THE GOVERNMENT has announced the establishment of a coordinating and implementing unit in the Ministry of Finance to ensure the targets under the next programme with the International Monetary Fund (IMF) are met.
Speaking last night during an address to the nation with Prime Minister Portia Simpson Miller, Finance Minister Dr Peter Phillips said the unit, which is to be in place by the end of March, will be staffed with persons recruited from outside and within the public sector.
Phillips said the unit would be charged "with nothing else than ensuring that everyone - all agencies and departments 'get with the programme' and meet the timelines".

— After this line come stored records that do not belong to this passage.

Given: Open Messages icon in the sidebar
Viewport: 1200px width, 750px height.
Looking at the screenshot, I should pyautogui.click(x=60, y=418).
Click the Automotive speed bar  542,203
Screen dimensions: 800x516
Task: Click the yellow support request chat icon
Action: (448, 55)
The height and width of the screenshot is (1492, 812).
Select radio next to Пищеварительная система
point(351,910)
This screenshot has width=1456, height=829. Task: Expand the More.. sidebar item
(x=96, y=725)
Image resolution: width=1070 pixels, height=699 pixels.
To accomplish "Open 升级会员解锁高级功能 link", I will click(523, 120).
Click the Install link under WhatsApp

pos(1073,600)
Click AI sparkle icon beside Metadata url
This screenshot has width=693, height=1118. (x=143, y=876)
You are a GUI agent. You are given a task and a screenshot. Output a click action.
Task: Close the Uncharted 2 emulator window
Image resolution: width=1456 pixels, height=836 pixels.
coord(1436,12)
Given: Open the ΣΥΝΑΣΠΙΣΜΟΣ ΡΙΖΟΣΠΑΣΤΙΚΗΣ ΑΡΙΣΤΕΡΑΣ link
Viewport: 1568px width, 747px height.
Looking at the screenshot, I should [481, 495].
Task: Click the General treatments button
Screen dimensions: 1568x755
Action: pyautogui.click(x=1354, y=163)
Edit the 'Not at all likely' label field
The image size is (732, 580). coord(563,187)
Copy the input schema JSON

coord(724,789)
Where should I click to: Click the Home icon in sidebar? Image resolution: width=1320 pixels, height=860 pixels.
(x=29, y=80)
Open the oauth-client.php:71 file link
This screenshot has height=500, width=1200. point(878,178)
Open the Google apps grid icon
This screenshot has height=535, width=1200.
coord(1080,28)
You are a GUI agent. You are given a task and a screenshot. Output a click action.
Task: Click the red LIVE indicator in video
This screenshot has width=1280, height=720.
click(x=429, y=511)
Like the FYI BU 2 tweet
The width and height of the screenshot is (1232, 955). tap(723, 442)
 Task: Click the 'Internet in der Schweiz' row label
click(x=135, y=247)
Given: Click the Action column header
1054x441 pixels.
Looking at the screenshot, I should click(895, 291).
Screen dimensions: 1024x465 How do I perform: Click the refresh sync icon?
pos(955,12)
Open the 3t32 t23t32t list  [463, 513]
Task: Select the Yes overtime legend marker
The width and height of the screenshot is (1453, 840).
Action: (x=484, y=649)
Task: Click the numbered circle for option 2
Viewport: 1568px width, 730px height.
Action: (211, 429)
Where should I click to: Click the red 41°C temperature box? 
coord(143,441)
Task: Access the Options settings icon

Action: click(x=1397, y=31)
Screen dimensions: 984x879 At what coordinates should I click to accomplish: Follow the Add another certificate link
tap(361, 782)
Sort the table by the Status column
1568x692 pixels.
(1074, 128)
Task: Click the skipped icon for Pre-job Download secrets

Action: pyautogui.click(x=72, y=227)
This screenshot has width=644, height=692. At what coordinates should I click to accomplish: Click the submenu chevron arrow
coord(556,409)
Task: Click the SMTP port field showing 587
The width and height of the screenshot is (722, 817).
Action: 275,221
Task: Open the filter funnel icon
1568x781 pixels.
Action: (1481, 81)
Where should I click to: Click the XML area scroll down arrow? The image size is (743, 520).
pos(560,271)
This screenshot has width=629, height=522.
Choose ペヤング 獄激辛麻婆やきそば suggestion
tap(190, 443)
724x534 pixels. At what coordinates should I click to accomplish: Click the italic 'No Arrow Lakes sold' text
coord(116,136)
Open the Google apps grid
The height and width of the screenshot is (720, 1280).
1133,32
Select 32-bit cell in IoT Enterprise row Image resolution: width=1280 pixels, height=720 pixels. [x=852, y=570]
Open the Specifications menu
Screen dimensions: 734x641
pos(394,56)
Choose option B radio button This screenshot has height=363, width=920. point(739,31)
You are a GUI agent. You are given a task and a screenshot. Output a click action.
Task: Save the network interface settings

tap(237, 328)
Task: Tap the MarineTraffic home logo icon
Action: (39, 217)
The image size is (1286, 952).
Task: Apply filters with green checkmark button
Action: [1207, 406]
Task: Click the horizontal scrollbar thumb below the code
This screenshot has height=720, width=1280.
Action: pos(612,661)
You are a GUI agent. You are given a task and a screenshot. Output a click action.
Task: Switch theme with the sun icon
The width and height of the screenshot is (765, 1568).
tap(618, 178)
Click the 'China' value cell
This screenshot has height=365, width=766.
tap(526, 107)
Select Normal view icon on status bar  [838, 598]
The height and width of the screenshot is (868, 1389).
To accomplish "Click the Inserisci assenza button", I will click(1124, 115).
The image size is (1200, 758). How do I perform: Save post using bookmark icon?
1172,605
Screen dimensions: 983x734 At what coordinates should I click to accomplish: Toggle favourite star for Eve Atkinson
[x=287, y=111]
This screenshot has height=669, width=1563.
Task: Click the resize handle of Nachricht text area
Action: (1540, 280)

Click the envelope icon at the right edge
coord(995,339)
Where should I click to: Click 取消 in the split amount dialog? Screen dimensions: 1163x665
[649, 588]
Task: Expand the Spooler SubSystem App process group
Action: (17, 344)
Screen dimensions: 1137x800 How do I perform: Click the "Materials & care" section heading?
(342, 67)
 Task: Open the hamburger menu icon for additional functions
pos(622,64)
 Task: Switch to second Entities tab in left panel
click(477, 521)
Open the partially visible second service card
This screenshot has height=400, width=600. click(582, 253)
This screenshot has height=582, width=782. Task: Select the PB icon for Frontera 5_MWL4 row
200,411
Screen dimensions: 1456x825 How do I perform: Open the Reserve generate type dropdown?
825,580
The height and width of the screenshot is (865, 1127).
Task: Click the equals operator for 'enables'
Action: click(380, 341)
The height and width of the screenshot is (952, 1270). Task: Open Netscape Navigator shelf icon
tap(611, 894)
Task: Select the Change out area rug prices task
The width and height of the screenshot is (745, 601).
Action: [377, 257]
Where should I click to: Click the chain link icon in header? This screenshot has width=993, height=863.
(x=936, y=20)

At the same time, Phillips said the Government would be putting in place an Economic Programme Oversight Committee, which will be made up of stakeholder representatives such as the private sector and trade unions.
This committee, Phillips said, will among other things, monitor the compliance and progress of the ministries, departments and agencies with the implementation of the IMF agreement.
"This is an unprecedented step of public accountability and transparency," Phillips said.
The finance minister announced the implementation of the unit and committee as he sought to assure the nation that the new IMF programme would not suffer the fate of the 2010 agreement which went awry in 2011.
Pointing to prior actions that the country will have to take in order to secure the support of the IMF Board, Phillips said Jamaica would have to take concrete steps to reduce and virtually eliminate discretionary tax waivers.
He promised to provide the Parliament with details on this issue later this week.
The finance minister also signalled that there would have to be a significant reduction in the country's wage bill as a per cent of gross domestic product (GDP).
"We will also need to have a contract in place with public-sector workers which will enable the achievement of a wage-to-GDP ratio of nine per cent by 2015-2016," Phillips said.
He said the Government was in active discussion with the representatives of public-sector workers to achieve this objective.
In the meantime, Phillips said the Government would intensify its tax-reform efforts and, in particular, virtually eliminate discretionary waivers while strengthening the Tax Administration Department.
Simpson Miller told the nation last night that her Government was currently finalising another agreement with the IMF.
Phillips said he was "satisfied that the agreement we are currently finalising is the best we could negotiate for Jamaica".
"However, the implementation process will require a national effort and a contribution from everyone. Even as we try to minimise the impact of the sacrifice we will all be called upon to make, we must seek to protect the poor and the vulnerable," Phillips said.